- Eyl Location in Somalia.
- Coordinates: 7°58′00″N 49°51′00″E﻿ / ﻿7.96667°N 49.85000°E
- Country: Somalia
- Regional State: Puntland
- Region: Nugal
- Capital: Eyl

Population
- • Total: 32,345
- Time zone: UTC+3 (EAT)

= Eyl District =

Historic town in Nugal, Somalia

Eyl District (Degmada Eyl) is a district in the northeastern Nugal region of Somalia. Its capital is Eyl.

== Overview ==
Eyl District was once a major hub for dervish movement in the early 1900s, with Sayid Mohamed Abdille Hassan operating in the area and using Eyl as a base to launch attacks on British and Italian colonies.

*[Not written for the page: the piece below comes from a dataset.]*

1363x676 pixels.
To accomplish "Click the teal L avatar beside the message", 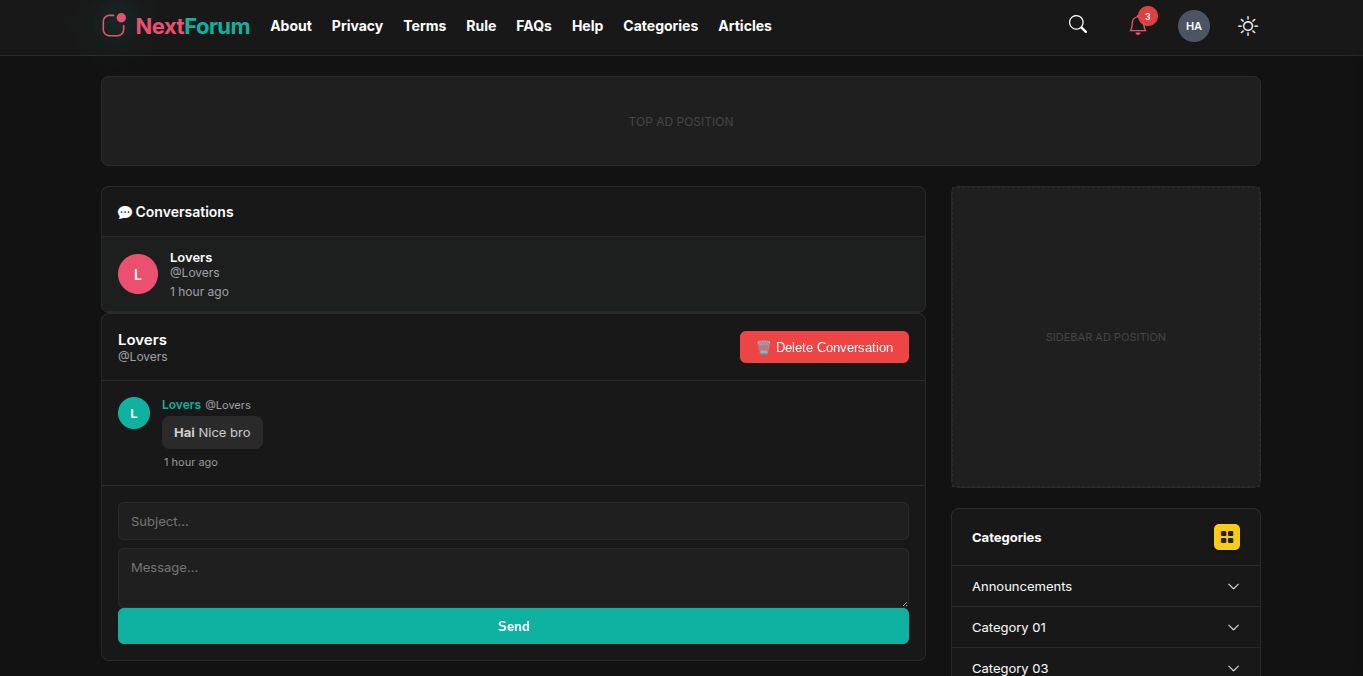I will point(134,413).
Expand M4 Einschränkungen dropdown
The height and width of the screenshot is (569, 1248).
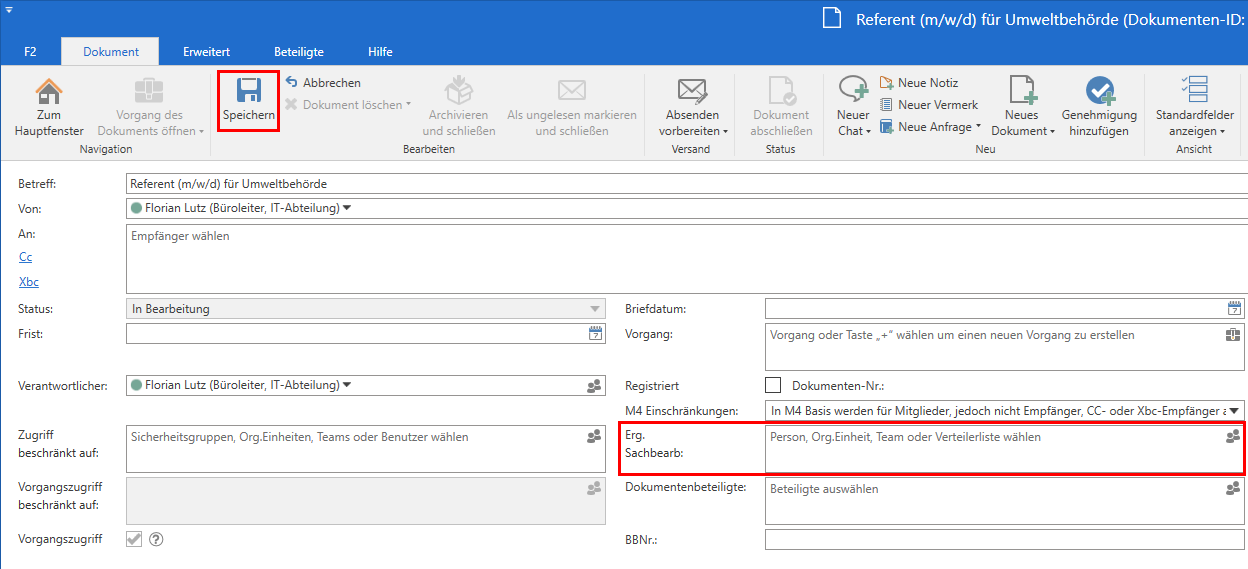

Eyl served as one of the coastal bases for the Dervish movement. It was strategically important because it allowed the Dervishes to receive supplies and weapons from the coast, which were crucial for sustaining their long-running resistance.

Today, Eyl is known for its beautiful coastline, fishing industry, and archaeological sites, including ancient cave paintings that attract researchers and tourists. The town's economy is primarily based on fishing and small-scale trade. Puntland's government has worked to establish better governance and security in the area to deter piracy and improve living conditions for residents.